Necesitamos directores que puedan operar tan competentemente en un estilo llano y desenfadado como en un estilo jerárquico, que puedan trabajar en una organización estructurada como una pirámide egipcia, así como en una que ofrezca el aspecto de un móvil de Calder, con unos cuantos y finos alambres directivos sosteniendo un complejo conjunto de módulos casi autónomos que se mueven en respuesta a la más ligera brisa.
No tenemos aún un vocabulario para describir estas organizaciones del futuro. Términos como matriz o ad hoc son inadecuados. Varios teóricos han sugerido palabras diferentes. El profesional de la publicidad LesterWunderman ha dicho: «Grupos conjuntos, actuando como comandos intelectuales… remplazarán a la estructura jerárquica». Tony Judge, uno de nuestros más brillantes teóricos de la organización, ha escrito extensamente sobre el carácter «reticular» de estas emergentes organizaciones del futuro, señalando, entre otras cosas, que «la red no está ahora «coordinada» por nadie; los organismos participantes se coordinan por sí mismos, de modo que puede hablarse de «autocoordinación»». En otro lugar los ha descrito en términos de los principios de «tensegridad» de Buckminster Fuller.
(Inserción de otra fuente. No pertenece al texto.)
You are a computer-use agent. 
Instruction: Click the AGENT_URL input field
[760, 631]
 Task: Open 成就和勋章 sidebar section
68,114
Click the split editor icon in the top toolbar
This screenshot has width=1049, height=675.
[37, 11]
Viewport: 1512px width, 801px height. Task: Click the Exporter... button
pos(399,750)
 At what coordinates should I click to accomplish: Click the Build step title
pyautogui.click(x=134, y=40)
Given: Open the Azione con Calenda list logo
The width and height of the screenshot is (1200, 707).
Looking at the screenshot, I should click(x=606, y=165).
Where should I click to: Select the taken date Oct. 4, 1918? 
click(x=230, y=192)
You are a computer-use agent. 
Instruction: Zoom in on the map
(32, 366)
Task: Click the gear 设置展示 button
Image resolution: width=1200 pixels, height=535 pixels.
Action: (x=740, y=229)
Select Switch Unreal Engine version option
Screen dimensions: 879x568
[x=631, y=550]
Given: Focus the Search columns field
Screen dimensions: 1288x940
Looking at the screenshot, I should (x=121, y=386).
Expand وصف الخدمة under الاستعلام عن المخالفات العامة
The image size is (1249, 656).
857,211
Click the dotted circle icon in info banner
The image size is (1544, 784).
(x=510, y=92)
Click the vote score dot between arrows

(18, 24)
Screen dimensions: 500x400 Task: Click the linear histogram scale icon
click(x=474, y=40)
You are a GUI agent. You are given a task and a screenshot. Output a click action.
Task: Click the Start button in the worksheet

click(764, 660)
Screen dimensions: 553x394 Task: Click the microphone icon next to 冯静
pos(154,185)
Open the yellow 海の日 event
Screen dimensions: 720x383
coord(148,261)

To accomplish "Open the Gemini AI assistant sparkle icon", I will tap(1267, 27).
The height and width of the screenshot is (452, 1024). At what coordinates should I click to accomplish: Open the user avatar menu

Pero, sean cualesquiera los términos que utilicemos, algo revolucionario está sucediendo. Estamos participando, no simplemente en el nacimiento de nuevas formas organizativas, sino en el nacimiento de una nueva civilización. Va tomando cuerpo un nuevo código… un conjunto de principios de la tercera ola, nuevas normas básicas reguladoras de la supervivencia social.
No es extraño que los padres —esencialmente ligados todavía al código de la Era industrial— se encuentren en conflicto con los hijos, que, conscientes de la creciente irrelevancia de las viejas reglas, se hallan inseguros, si no completamente ignorantes, de las nuevas. Tanto ellos como nosotros nos hallamos atrapados entre un agonizante orden de segunda ola y la civilización de tercera ola del mañana.